§ Extract

··········

The 2017–18 Kentucky Wildcats men's basketball team represented the University of Kentucky in the 2017–18 NCAA Division I men's basketball season. The team played its home games in Lexington, Kentucky for the 42nd consecutive season at Rupp Arena, with a capacity of 23,500. The team, led by John Calipari in his ninth season as head coach, was a member of the Southeastern Conference.

On January 22, 2018, following losses to South Carolina on the road, and to Florida at home, the Wildcats fell out of the AP rankings for the first time since March 2014.

They finished the season 26–11, 10–8 in SEC play to finish in three-way tie for fourth place. They defeated Georgia, Alabama, and Tennessee to become champions of the SEC tournament. They earned the SEC's automatic bid to the NCAA tournament where they defeated Davidson and Buffalo to advance to the Sweet Sixteen where they lost to Kansas State.

Previous season 
The Wildcats finished the 2016–17 season 32–6, 16–2 in SEC play to win the regular season SEC championship. In the SEC tournament the Wildcats beat Georgia, Alabama, and Arkansas to win the tournament championship. As a result, the Wildcats received the conference's automatic bid to the NCAA tournament. As a No. 2 seed in the South region, they defeated No. 15 Northern Kentucky and No. 10 Wichita State to advance to the Sweet 16. There, they defeated No. 3 UCLA to advance to the Elite Eight where they lost to eventual National Champion, No. 1 North Carolina.

Offseason

Summary
On April 3, 2017, De'Aaron Fox announced that he was leaving the program to enter the 2017 NBA draft, and would forgo his remaining eligibility. On April 4, 2017, Malik Monk, in a release to the fanbase, stated that he intended to enter the NBA draft and sign with an agent, thus ending his remaining eligibility with the program. On April 6, 2017, Isaiah Briscoe announced that he was leaving Kentucky to enter the 2017 NBA Draft, and would sign with an agent, forgoing his remaining eligibility. On April 12, 2017, Isaac Humphries announced that he was leaving Kentucky to pursue a professional career in basketball and will sign with an agent, and would forgo remaining eligibility. On April 24, 2017, Bam Adebayo stated that he intended to sign with an agent, thus ending his remaining eligibility with the program. On May 24, 2017, the final day on which players who wished to return to college basketball could withdraw from the NBA draft, Hamidou Diallo, who entered the draft without hiring an agent, announced that he would return to Kentucky to play in 2017–18.

··········

§ Available data
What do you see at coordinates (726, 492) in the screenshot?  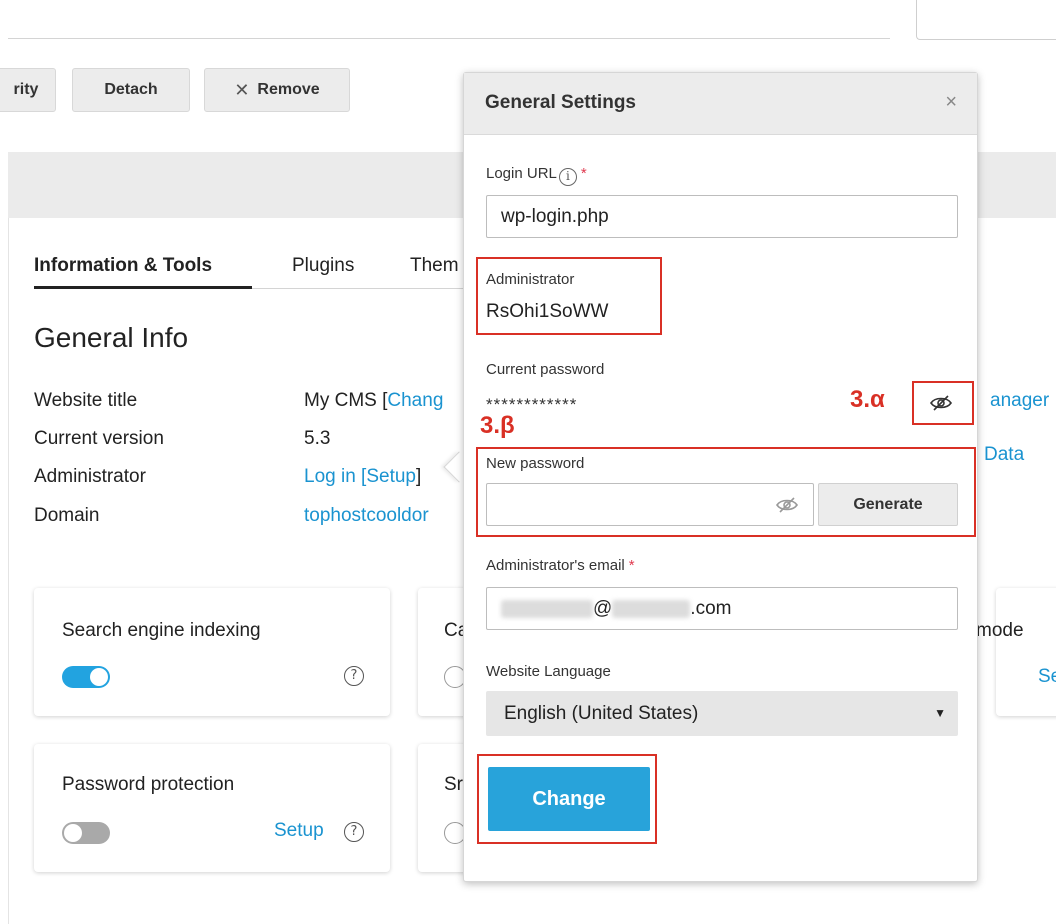 I see `highlight-new-password` at bounding box center [726, 492]. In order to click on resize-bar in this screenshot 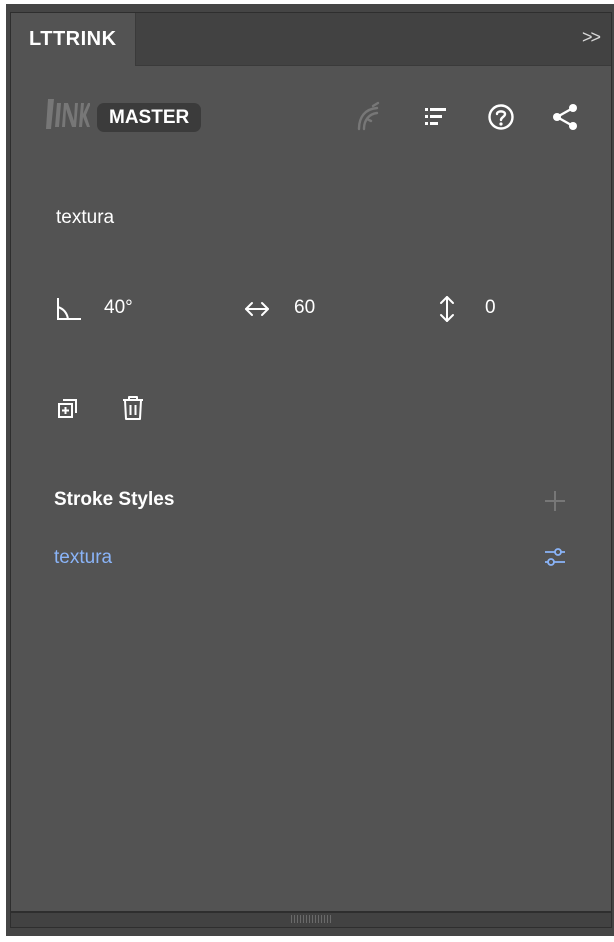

··········

§ What you will do
[1] Print the passage from the article on the 2017–18 Kentucky Wildcats exactly, starting at "The 2017–18 Kentucky" and ending at "since March 2014.".
[2] Summarize the article on the 2017–18 Kentucky Wildcats in two sentences.

§ Exercise responses
[1]
The 2017–18 Kentucky Wildcats men's basketball team represented the University of Kentucky in the 2017–18 NCAA Division I men's basketball season. The team played its home games in Lexington, Kentucky for the 42nd consecutive season at Rupp Arena, with a capacity of 23,500. The team, led by John Calipari in his ninth season as head coach, was a member of the Southeastern Conference.

On January 22, 2018, following losses to South Carolina on the road, and to Florida at home, the Wildcats fell out of the AP rankings for the first time since March 2014.

[2] The 2017–18 Kentucky Wildcats, coached by John Calipari in his ninth season and playing home games at Rupp Arena as a Southeastern Conference member, finished 26–11 and won the SEC tournament before losing to Kansas State in the Sweet Sixteen. Before the season, De'Aaron Fox, Malik Monk, Isaiah Briscoe, Isaac Humphries, and Bam Adebayo gave up their remaining eligibility to turn professional, while Hamidou Diallo withdrew from the NBA draft and returned to Kentucky.